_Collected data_
━━━━

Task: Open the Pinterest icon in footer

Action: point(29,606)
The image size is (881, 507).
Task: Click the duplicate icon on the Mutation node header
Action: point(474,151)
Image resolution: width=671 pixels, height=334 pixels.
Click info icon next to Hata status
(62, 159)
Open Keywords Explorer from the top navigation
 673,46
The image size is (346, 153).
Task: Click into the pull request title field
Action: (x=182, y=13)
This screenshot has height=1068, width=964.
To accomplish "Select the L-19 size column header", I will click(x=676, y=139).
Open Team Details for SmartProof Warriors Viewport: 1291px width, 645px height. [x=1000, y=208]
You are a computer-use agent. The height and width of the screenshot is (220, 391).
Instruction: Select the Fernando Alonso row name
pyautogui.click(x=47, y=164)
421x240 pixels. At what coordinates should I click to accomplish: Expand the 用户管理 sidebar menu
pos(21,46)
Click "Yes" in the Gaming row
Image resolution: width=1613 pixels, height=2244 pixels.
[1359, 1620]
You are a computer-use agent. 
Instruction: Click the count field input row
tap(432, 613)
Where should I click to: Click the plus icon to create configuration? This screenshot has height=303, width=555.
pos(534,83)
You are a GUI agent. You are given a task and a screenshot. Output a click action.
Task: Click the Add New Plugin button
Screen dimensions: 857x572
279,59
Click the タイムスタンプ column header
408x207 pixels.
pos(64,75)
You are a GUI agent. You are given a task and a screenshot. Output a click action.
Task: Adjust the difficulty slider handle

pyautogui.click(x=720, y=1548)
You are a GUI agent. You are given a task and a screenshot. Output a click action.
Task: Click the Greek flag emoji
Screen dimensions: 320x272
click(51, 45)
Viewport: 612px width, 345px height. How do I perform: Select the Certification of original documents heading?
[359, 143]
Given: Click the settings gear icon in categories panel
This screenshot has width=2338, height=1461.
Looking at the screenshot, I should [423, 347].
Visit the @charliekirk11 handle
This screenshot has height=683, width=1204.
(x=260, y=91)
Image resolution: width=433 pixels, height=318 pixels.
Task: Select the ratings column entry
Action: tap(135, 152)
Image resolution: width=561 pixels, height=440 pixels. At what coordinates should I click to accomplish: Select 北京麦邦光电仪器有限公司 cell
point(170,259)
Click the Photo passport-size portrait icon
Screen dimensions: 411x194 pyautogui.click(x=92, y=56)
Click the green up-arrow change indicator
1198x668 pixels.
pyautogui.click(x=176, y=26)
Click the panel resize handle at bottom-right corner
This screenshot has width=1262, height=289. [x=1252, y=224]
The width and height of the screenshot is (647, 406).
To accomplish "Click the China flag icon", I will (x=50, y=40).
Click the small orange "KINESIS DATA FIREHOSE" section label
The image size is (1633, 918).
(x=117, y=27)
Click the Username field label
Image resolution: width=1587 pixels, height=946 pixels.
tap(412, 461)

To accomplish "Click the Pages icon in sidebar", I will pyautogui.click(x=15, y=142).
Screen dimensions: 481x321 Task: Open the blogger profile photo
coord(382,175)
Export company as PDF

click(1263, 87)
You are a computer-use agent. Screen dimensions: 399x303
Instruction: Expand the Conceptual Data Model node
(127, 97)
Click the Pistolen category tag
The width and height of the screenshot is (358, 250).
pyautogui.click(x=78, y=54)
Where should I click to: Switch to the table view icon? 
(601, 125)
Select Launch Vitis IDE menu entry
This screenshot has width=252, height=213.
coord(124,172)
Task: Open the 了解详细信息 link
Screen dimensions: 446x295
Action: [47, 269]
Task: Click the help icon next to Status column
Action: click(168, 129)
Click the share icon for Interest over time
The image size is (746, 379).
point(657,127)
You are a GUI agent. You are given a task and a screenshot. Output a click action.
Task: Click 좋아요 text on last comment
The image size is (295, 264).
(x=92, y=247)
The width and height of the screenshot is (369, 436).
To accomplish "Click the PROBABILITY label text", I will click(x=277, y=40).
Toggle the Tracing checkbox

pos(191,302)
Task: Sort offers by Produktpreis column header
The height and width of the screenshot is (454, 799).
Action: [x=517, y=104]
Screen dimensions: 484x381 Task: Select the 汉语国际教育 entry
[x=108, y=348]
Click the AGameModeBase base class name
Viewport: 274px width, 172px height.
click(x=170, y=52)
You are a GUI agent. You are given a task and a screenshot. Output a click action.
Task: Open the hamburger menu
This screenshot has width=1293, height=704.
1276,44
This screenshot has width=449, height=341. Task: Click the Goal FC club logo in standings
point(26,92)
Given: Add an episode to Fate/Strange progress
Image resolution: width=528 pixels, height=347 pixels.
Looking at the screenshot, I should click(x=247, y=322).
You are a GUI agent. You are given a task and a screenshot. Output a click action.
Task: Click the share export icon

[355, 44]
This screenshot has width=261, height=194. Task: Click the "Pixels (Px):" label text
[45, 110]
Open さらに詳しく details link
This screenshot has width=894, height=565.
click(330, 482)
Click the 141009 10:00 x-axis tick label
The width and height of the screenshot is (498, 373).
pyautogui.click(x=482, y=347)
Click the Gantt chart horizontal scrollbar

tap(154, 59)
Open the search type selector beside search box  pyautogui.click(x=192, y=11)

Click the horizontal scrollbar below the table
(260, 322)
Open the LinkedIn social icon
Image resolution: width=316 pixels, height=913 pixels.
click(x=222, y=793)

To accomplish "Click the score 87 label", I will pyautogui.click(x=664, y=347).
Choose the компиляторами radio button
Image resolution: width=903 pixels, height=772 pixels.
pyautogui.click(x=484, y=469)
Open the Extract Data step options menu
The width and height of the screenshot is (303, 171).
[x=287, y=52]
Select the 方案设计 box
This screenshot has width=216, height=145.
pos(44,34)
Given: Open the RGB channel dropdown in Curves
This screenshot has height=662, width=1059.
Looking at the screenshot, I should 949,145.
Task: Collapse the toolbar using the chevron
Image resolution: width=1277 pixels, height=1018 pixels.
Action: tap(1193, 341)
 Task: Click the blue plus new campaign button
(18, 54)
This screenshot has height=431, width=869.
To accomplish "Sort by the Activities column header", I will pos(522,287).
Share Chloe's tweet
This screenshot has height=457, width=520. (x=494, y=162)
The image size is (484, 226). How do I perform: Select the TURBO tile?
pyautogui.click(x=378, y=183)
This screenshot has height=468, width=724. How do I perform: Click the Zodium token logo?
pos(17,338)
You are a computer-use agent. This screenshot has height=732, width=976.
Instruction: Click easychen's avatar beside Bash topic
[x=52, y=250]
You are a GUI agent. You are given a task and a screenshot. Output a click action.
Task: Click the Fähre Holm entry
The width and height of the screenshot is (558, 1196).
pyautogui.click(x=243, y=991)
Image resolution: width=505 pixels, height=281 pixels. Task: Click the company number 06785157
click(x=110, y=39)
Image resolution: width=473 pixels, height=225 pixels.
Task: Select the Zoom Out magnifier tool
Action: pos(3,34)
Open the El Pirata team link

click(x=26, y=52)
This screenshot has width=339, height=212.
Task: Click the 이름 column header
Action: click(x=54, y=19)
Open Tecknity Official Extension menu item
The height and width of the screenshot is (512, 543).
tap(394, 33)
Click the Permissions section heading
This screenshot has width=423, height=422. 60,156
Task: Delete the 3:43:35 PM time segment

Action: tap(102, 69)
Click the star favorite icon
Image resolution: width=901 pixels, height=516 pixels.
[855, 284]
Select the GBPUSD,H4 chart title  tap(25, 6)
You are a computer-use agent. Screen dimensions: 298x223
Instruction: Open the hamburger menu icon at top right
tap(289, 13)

━━━━

_Exercise_
Set out exactly the lines from the one bearing "Image resolution: width=901" through the end of the data, including both ends and omitting all others.

_Completed task_
Image resolution: width=901 pixels, height=516 pixels.
[855, 284]
Select the GBPUSD,H4 chart title  tap(25, 6)
You are a computer-use agent. Screen dimensions: 298x223
Instruction: Open the hamburger menu icon at top right
tap(289, 13)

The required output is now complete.